* _Excerpt from a dataset_:

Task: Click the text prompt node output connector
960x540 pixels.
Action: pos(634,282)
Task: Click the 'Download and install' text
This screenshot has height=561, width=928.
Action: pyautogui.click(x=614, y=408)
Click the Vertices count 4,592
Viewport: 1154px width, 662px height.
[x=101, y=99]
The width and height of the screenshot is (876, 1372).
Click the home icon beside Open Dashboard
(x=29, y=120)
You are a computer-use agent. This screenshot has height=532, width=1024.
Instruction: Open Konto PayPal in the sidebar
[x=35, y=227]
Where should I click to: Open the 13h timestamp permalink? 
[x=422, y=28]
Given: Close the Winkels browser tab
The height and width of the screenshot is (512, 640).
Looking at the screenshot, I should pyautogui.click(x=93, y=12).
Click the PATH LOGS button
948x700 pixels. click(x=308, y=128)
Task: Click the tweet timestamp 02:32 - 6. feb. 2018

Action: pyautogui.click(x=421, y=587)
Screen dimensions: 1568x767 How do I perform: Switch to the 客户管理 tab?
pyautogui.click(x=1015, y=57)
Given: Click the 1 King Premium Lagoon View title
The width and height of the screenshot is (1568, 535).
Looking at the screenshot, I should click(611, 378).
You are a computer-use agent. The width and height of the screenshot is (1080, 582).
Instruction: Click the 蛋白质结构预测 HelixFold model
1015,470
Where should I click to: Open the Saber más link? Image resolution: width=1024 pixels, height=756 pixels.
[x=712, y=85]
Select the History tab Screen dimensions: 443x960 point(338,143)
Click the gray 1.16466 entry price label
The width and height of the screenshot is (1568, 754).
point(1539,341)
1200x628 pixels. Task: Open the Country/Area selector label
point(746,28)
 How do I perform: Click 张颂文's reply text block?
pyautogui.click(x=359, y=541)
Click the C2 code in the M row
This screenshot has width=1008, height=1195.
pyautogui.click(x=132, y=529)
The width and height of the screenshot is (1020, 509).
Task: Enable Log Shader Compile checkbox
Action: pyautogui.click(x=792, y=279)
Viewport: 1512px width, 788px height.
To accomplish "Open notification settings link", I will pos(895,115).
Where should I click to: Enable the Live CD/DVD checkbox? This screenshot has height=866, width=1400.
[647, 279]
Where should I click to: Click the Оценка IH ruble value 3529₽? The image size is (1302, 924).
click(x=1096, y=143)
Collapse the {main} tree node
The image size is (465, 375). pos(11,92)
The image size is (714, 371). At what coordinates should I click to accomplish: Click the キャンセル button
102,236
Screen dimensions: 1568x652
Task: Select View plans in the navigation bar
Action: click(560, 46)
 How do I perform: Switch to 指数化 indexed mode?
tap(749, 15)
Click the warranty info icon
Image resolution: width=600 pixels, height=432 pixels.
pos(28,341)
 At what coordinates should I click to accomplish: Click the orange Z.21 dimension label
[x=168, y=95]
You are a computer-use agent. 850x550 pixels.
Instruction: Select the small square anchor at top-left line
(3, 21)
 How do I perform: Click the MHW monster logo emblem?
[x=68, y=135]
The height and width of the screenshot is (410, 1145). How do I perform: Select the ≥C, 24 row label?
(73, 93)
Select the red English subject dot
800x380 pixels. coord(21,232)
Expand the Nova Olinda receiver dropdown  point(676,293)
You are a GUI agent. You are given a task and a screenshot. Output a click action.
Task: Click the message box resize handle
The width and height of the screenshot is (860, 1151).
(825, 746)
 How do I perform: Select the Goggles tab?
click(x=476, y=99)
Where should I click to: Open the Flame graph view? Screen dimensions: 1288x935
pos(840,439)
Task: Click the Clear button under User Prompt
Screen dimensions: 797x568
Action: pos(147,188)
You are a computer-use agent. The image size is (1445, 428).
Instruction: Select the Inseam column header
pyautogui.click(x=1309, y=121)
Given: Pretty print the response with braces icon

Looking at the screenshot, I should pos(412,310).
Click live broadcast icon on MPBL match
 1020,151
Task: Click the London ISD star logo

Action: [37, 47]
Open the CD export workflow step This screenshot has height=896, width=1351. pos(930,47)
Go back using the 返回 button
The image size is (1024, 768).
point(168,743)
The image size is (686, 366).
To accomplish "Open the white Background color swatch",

* _STATED EXERCISE_: Report every line of the rows above that contains the word "what", copying each line in full. Case counts.

* _SOLUTION TO THIS EXERCISE_:
The image size is (714, 371). At what coordinates should I click to accomplish: Click the キャンセル button
 At what coordinates should I click to accomplish: Click the orange Z.21 dimension label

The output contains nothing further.